═════ ENTRIES PROVIDED

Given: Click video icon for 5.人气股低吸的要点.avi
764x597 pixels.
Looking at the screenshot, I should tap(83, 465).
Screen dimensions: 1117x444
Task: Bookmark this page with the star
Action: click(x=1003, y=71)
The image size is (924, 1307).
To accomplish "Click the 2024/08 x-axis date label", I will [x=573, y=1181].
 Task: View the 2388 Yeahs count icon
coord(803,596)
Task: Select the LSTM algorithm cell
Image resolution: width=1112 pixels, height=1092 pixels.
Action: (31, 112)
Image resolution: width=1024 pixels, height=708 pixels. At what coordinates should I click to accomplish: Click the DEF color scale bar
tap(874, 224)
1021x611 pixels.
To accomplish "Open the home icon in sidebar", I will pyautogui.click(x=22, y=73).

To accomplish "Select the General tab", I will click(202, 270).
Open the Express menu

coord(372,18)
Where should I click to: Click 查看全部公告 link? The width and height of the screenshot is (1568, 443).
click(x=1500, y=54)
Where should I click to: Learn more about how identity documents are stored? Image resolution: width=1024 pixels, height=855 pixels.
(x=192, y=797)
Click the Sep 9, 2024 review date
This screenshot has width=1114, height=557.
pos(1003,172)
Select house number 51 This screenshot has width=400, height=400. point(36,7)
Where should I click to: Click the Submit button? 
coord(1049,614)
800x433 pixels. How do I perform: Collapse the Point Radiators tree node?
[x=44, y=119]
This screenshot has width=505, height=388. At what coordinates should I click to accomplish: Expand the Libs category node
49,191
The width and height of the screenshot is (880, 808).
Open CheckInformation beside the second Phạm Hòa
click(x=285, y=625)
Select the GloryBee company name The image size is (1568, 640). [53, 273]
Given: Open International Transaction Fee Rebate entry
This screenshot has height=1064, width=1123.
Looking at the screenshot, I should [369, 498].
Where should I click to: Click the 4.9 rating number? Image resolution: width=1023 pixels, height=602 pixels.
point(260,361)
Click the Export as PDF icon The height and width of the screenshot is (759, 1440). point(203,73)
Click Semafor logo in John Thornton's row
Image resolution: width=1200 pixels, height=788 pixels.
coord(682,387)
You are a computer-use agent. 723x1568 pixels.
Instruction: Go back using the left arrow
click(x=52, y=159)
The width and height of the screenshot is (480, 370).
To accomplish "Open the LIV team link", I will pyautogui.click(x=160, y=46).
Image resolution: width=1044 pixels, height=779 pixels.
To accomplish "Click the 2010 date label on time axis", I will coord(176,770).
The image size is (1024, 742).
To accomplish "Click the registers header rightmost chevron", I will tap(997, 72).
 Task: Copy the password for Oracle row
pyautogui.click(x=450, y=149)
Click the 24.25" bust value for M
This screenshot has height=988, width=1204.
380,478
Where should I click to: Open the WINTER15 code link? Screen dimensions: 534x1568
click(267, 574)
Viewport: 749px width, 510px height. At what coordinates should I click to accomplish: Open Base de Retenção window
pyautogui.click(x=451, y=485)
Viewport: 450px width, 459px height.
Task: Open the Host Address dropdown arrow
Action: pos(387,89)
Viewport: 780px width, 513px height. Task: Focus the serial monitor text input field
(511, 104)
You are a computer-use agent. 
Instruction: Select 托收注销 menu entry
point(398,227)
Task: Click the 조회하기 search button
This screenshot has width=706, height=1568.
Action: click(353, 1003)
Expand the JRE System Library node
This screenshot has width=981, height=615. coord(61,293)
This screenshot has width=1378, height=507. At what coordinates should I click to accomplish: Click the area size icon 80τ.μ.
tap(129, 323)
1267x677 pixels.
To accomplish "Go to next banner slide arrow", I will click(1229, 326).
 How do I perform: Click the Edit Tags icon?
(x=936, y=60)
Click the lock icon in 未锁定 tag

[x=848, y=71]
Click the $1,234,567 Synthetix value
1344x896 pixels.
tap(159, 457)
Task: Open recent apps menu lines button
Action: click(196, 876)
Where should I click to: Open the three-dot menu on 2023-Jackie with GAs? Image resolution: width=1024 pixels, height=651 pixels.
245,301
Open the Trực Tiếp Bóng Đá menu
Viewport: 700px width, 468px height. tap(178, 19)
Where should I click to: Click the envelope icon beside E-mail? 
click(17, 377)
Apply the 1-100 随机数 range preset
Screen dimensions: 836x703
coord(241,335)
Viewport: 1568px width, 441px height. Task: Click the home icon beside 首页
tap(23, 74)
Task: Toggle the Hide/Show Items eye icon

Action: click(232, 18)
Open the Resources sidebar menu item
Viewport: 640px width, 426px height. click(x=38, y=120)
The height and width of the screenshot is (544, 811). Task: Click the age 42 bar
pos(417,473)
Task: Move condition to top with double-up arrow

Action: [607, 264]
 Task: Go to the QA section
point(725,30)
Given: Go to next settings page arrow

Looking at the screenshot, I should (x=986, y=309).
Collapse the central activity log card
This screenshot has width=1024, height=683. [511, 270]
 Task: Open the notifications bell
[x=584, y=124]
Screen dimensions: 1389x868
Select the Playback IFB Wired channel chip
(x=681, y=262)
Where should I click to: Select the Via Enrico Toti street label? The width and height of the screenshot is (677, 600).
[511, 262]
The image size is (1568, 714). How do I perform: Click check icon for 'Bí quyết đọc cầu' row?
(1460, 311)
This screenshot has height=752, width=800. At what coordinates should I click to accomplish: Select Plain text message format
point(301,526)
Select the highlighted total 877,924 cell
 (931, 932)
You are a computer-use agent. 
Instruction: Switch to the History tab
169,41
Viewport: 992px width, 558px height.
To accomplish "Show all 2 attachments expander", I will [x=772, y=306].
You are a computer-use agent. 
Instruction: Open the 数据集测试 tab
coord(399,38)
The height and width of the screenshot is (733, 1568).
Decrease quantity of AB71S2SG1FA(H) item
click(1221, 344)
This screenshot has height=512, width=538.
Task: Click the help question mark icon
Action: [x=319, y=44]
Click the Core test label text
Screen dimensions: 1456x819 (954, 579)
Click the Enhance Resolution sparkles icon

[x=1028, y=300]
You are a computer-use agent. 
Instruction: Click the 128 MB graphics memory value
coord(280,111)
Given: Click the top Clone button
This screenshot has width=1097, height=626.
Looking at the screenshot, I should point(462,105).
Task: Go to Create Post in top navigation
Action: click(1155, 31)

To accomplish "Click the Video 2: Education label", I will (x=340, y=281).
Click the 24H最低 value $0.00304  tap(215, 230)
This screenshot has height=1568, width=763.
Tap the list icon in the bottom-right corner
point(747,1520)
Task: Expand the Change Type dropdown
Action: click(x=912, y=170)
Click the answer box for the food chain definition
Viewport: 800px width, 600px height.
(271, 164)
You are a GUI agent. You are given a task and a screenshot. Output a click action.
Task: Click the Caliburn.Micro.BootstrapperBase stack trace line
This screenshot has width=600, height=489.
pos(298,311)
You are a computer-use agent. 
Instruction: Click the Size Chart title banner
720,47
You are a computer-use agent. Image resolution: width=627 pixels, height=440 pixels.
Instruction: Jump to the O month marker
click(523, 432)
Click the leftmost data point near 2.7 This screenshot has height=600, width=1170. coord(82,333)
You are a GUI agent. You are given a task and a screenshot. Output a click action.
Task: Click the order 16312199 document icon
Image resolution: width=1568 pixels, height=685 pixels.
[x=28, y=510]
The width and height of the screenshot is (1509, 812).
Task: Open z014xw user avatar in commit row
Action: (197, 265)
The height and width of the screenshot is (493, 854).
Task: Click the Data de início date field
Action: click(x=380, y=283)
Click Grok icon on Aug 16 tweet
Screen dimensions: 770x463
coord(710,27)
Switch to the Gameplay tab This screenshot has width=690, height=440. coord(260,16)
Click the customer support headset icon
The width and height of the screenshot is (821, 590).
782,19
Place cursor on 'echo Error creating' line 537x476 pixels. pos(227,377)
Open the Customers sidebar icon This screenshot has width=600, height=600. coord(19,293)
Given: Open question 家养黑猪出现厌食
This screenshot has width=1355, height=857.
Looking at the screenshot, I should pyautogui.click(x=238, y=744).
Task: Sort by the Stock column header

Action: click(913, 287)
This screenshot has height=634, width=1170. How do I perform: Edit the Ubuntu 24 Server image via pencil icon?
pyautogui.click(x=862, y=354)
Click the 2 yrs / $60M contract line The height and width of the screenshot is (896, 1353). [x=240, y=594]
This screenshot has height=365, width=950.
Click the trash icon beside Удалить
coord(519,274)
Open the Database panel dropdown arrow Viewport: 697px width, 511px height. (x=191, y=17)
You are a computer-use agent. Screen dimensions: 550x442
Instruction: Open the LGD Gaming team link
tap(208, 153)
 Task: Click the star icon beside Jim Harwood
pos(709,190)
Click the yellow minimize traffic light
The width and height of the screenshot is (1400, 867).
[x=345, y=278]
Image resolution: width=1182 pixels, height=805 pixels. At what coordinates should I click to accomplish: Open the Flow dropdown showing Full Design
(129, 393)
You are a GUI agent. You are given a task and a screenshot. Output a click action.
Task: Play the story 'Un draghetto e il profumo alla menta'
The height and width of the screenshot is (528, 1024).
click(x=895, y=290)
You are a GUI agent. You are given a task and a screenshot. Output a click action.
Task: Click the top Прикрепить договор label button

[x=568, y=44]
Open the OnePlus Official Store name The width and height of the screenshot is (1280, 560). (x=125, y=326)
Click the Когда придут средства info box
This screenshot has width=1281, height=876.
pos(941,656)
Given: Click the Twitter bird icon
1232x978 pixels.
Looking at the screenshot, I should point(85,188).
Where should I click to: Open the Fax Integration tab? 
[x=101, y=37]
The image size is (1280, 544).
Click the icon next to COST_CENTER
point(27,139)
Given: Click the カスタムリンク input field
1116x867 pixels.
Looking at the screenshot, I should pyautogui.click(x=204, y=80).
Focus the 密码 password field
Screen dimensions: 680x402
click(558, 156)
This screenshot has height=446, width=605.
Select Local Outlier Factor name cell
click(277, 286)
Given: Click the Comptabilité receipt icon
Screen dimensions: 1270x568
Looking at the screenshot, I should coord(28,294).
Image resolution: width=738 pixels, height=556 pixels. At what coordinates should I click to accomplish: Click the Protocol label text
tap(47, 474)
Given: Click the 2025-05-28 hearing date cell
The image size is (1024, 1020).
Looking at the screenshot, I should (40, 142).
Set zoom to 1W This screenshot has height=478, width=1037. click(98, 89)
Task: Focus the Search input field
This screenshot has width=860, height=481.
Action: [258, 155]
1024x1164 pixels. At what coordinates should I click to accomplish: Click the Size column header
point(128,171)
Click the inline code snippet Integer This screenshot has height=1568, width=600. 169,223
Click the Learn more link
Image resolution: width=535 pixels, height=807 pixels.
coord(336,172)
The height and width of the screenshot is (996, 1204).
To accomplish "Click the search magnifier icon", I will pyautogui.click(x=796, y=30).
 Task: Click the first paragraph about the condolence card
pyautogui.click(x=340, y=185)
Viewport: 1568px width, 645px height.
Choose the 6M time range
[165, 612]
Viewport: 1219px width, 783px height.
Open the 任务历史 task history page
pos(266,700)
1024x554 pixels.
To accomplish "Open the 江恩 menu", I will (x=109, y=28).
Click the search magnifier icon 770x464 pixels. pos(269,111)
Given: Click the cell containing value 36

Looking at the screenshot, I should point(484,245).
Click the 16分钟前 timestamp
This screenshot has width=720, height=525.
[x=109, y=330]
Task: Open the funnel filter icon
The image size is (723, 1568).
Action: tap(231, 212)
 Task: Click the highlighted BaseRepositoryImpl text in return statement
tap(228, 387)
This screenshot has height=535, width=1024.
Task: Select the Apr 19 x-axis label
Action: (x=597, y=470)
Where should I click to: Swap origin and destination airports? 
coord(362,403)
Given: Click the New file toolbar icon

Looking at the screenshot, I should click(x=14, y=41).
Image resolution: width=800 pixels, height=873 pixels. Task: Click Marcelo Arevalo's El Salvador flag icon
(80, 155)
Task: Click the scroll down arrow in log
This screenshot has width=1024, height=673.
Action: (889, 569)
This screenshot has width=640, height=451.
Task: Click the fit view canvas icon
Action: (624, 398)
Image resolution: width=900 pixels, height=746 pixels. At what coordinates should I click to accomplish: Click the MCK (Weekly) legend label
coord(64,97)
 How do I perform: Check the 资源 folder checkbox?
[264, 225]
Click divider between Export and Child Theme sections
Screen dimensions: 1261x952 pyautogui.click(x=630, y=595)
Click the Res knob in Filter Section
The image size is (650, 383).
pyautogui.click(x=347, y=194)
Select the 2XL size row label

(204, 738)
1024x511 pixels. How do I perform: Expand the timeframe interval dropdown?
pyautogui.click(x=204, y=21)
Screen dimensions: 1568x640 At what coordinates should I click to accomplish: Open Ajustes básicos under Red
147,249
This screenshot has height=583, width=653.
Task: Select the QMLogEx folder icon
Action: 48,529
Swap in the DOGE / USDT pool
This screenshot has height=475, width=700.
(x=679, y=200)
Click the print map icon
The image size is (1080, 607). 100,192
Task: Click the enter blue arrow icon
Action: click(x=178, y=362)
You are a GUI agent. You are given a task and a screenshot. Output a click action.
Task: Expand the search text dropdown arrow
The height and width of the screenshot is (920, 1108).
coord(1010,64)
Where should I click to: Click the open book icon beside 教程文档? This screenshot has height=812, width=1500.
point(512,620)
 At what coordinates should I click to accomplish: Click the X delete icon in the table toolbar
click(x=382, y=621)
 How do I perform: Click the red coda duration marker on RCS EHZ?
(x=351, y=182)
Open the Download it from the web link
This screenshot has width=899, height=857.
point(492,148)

══════════

**EXERCISE REQUIREMENTS:** In the entries above, please find the line with "Task: Play the" and the line with "Viewport: 1568px width, 645px height.", then write out exactly those two lines and every line between them, and nothing more.

**SOLUTION:**
Task: Play the story 'Un draghetto e il profumo alla menta'
The height and width of the screenshot is (528, 1024).
click(x=895, y=290)
You are a GUI agent. You are given a task and a screenshot. Output a click action.
Task: Click the top Прикрепить договор label button

[x=568, y=44]
Open the OnePlus Official Store name The width and height of the screenshot is (1280, 560). (x=125, y=326)
Click the Когда придут средства info box
This screenshot has width=1281, height=876.
pos(941,656)
Given: Click the Twitter bird icon
1232x978 pixels.
Looking at the screenshot, I should point(85,188).
Where should I click to: Open the Fax Integration tab? 
[x=101, y=37]
The image size is (1280, 544).
Click the icon next to COST_CENTER
point(27,139)
Given: Click the カスタムリンク input field
1116x867 pixels.
Looking at the screenshot, I should pyautogui.click(x=204, y=80).
Focus the 密码 password field
Screen dimensions: 680x402
click(558, 156)
This screenshot has height=446, width=605.
Select Local Outlier Factor name cell
click(277, 286)
Given: Click the Comptabilité receipt icon
Screen dimensions: 1270x568
Looking at the screenshot, I should coord(28,294).
Image resolution: width=738 pixels, height=556 pixels. At what coordinates should I click to accomplish: Click the Protocol label text
tap(47, 474)
Given: Click the 2025-05-28 hearing date cell
The image size is (1024, 1020).
Looking at the screenshot, I should (40, 142).
Set zoom to 1W This screenshot has height=478, width=1037. click(98, 89)
Task: Focus the Search input field
This screenshot has width=860, height=481.
Action: [258, 155]
1024x1164 pixels. At what coordinates should I click to accomplish: Click the Size column header
point(128,171)
Click the inline code snippet Integer This screenshot has height=1568, width=600. 169,223
Click the Learn more link
Image resolution: width=535 pixels, height=807 pixels.
coord(336,172)
The height and width of the screenshot is (996, 1204).
To accomplish "Click the search magnifier icon", I will pyautogui.click(x=796, y=30).
 Task: Click the first paragraph about the condolence card
pyautogui.click(x=340, y=185)
Viewport: 1568px width, 645px height.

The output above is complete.